Then He climbed down from the back.

He didn't hurry. He slid to the pavement like he'd dropped out of a painting—hair the green of a mossed-over dollar, face a white ruin under greasepaint, black-rimmed eyes that drank in the building as if it were a dessert he'd ordered for himself.

He stretched, vertebrae clicking audibly, jacket hanging loose and purple and wrong. He rolled his neck, tongue dragging thoughtfully along the inside of a scar.

"Home sweet home," he rasped, looking up at the carved stone letters: GOTHAM NATIONAL. "Let's take their temperature."

A goon with a mask painted like a weeping clown swallowed. "Boss, you said easy in and out."

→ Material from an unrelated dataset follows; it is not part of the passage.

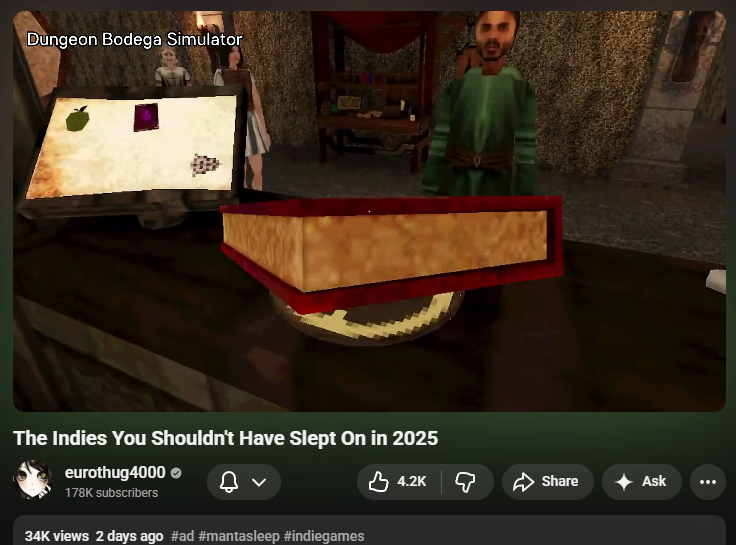
Task: Click the Ask sparkle icon
Action: coord(624,482)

"Mm." Joker's head bobbed, indecisive. "In and out. Yes. We go in. We go out. Somewhere in there," he wobbled a hand, "we rearrange the furniture."

He clapped once, sharp as a starter pistol.

The back doors of the van banged open. Out came the battering ram, cheap welds and borrowed bolts, and a duffel of charges that smelled like a fireworks stand that had decided to grow teeth. Joker hefted a canvas bag marked with a cartoon dollar sign somebody's joke, and slung it over his shoulder.

"Remember your lines," he sang softly. "We're doing a comedy. No one shoots unless I laugh."

He didn't wait for replies. He strutted toward the revolving brass doors. A gloved hand jammed a wedge of steel into the rotor. The ram swung—one, two—and the glass burst inward in a spray of bright stars. Silence inside cracked.

The security guard on duty—late middle age, paunch under a too-small belt—blinked awake with a shout that died in his throat when he saw the masks. He got the pistol halfway out. A goon surged at him and would've fired if Joker's single tap on the rifle barrel hadn't angled it into the ceiling.

"Hey," Joker murmured cheerfully, pushing the muzzle down with two fingers. "Manners. Count to five. Inside voices."

He leaned across the counter toward the guard, close enough that the metallic scent of his breath pushed past the bank smell of wax and paper. The knife flashed and rested, leisurely, against the guard's throat. "Let's not be tragic, Gary." He peered at the name plate on the desk.

"Gary. Good. Gary, would you like to live to retire?"

The guard stared, Adam's apple bouncing under the blade. He nodded, tiny, terrified.

"See?" The Joker beamed at the room. "Consensus!" He lifted the knife, patted the guard's cheek with the flat of it, then pivoted and vaulted onto the teller counter with a suddenness that made three people yelp. He slid along the marble, boots squeaking, spreading his arms.

"Good evening, ladies and gentlemen!" Joker's voice cracked through the air like broken glass wrapped in velvet. He clapped his hands, mock applause echoing through the chamber. "Welcome to your… early retirement fund redistribution program!"

He kicked over a guard who tried to crawl away, planting his foot firmly on the man's chest. His tongue darted over his scarred lips.

"Now, now… don't be shy. This is a bank, isn't it? Where money comes in… and occasionally goes out. Like right now."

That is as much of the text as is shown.